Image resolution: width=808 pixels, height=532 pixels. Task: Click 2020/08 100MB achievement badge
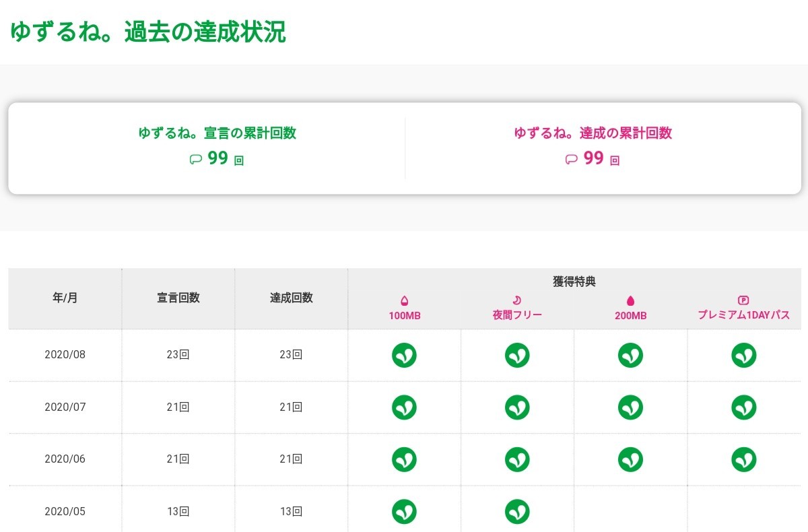[x=404, y=355]
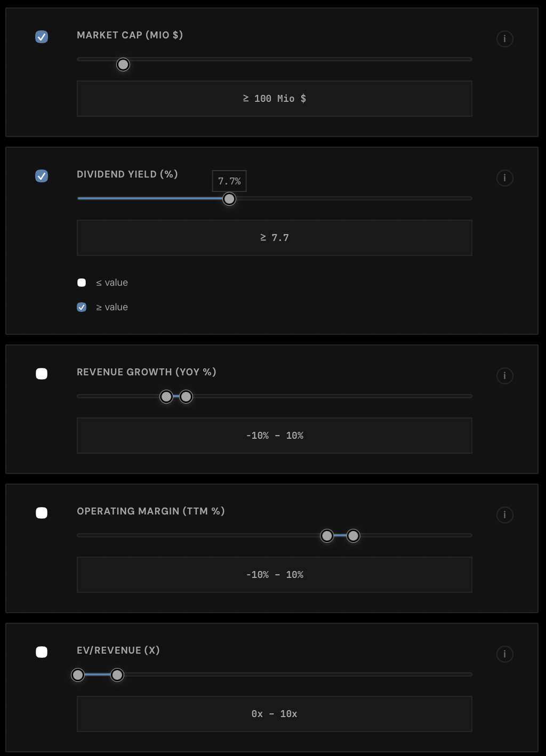Click the lower Revenue Growth slider handle
The width and height of the screenshot is (546, 756).
[166, 397]
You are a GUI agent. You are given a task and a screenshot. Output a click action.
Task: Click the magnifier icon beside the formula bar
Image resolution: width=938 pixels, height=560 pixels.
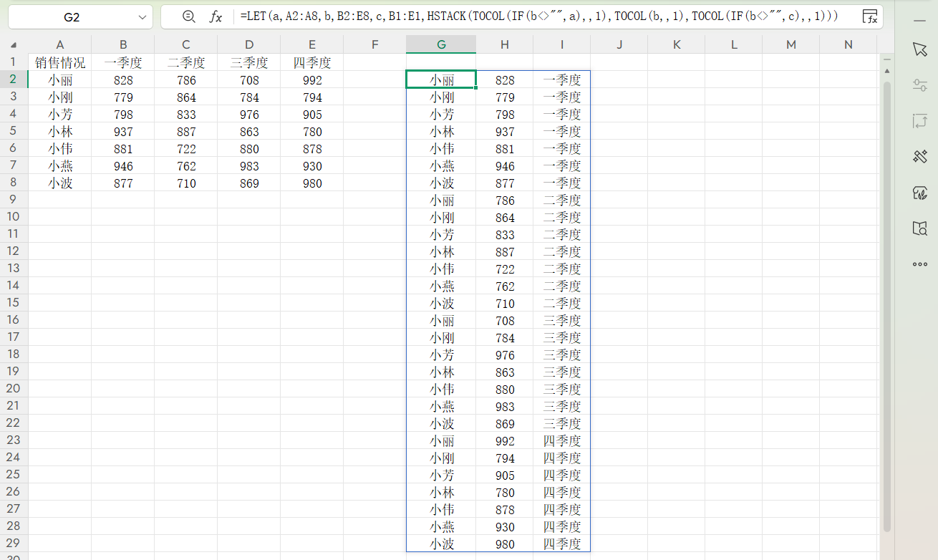[187, 16]
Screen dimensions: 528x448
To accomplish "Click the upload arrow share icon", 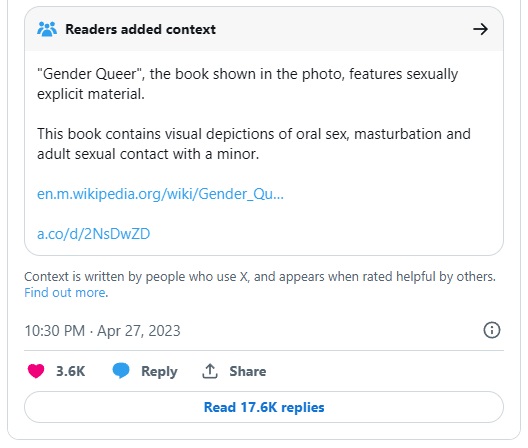I will click(x=210, y=371).
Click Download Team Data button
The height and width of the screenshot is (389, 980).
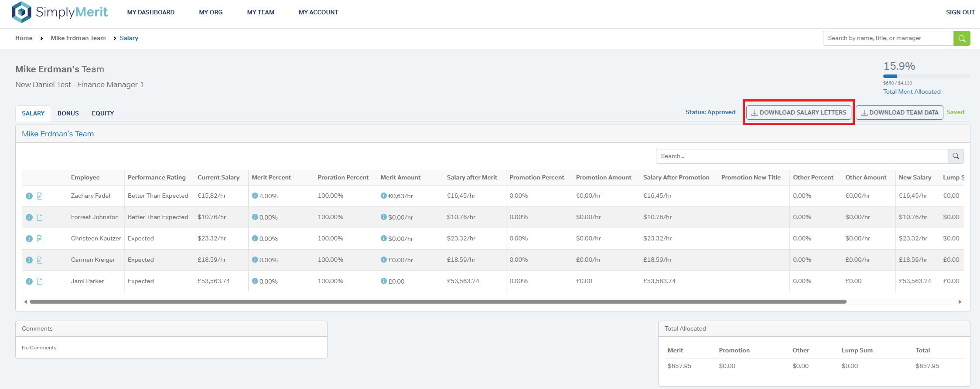coord(899,112)
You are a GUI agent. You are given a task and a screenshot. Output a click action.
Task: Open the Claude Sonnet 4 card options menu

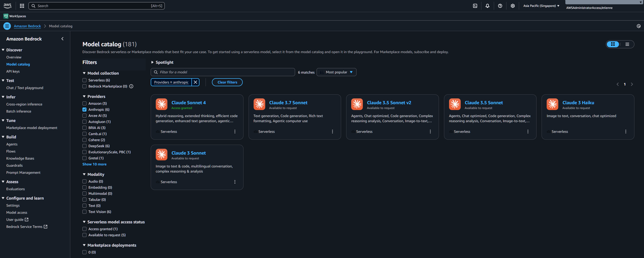point(235,132)
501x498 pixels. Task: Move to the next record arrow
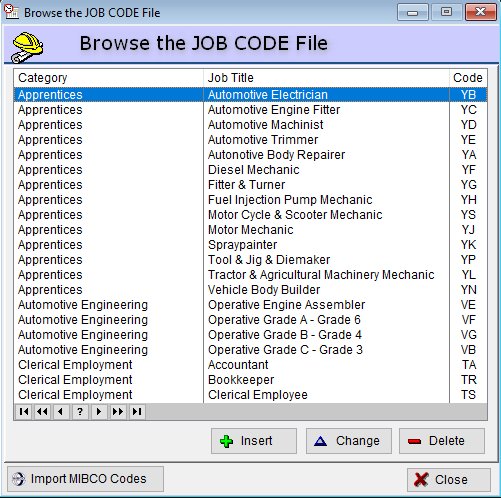tap(99, 412)
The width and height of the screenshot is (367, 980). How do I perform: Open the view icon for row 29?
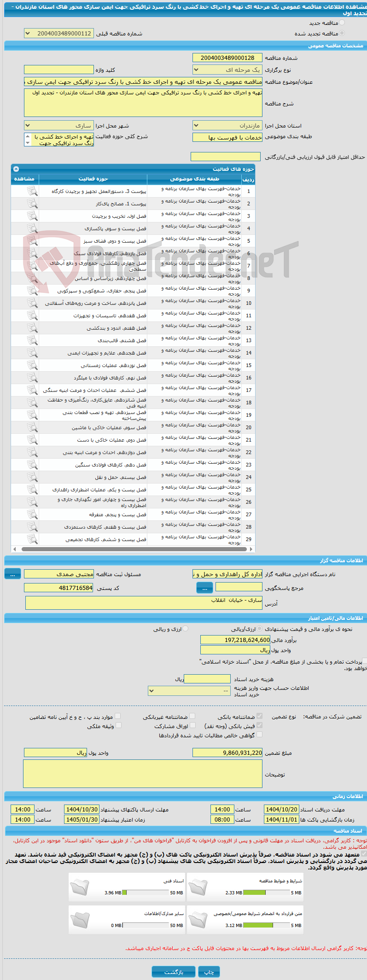pos(32,539)
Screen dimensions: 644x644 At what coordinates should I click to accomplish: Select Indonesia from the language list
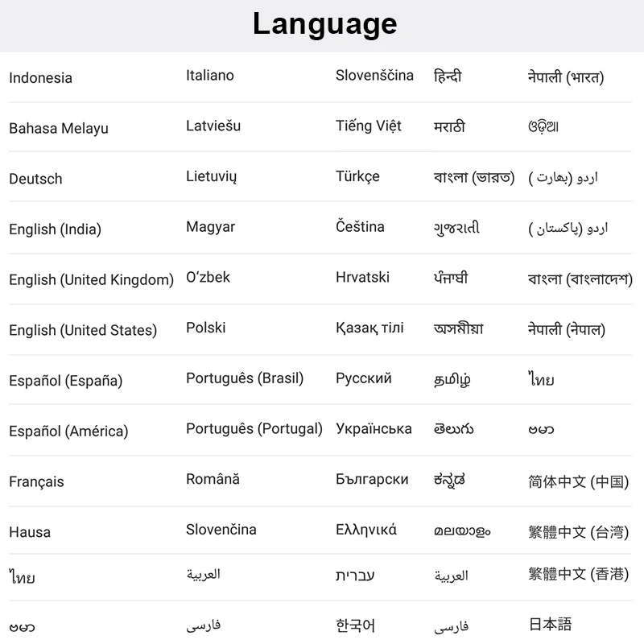(x=40, y=78)
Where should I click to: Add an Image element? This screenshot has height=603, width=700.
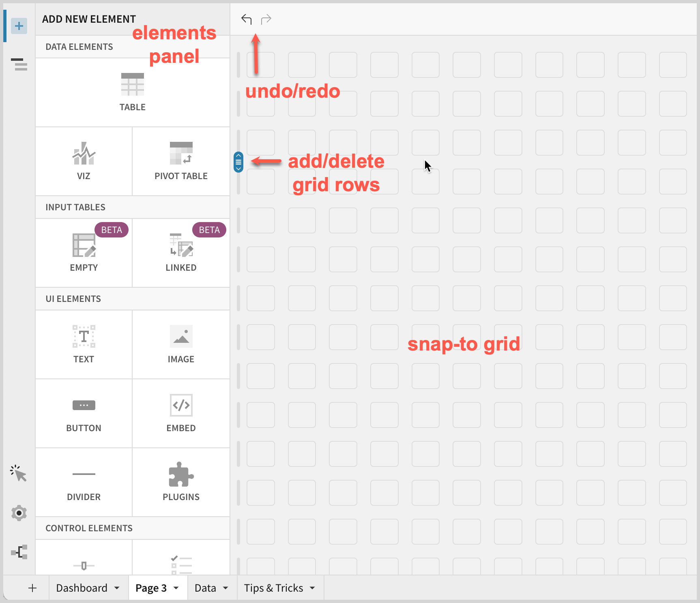[x=181, y=344]
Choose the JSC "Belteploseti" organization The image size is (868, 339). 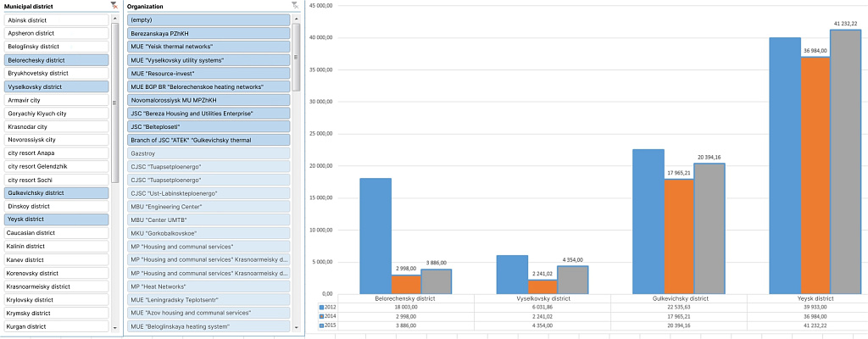208,126
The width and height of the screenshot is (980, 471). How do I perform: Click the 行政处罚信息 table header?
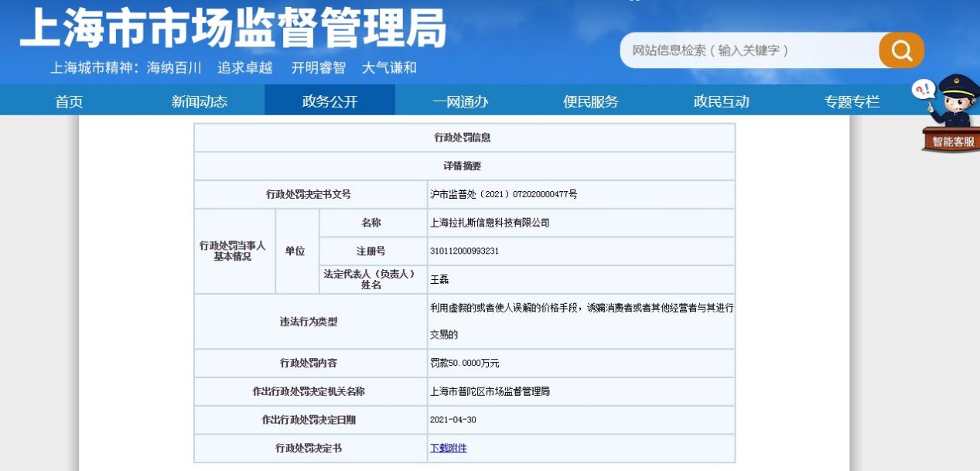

- YOUR TASK -
Write out the lines from the start of the material to the line with "Screen dimensions: 528x448", inclusive and exactly. Skip the pictures.

- REPLY TO THE TASK -
Image resolution: width=808 pixels, height=532 pixels. Task: Click 2020/08 100MB achievement badge
[x=404, y=355]
Click the lower Revenue Growth slider handle
The width and height of the screenshot is (546, 756).
[166, 397]
You are a GUI agent. You are given a task and a screenshot. Output a click action.
Task: Click the magnifier icon beside the formula bar
Image resolution: width=938 pixels, height=560 pixels.
[187, 16]
Screen dimensions: 528x448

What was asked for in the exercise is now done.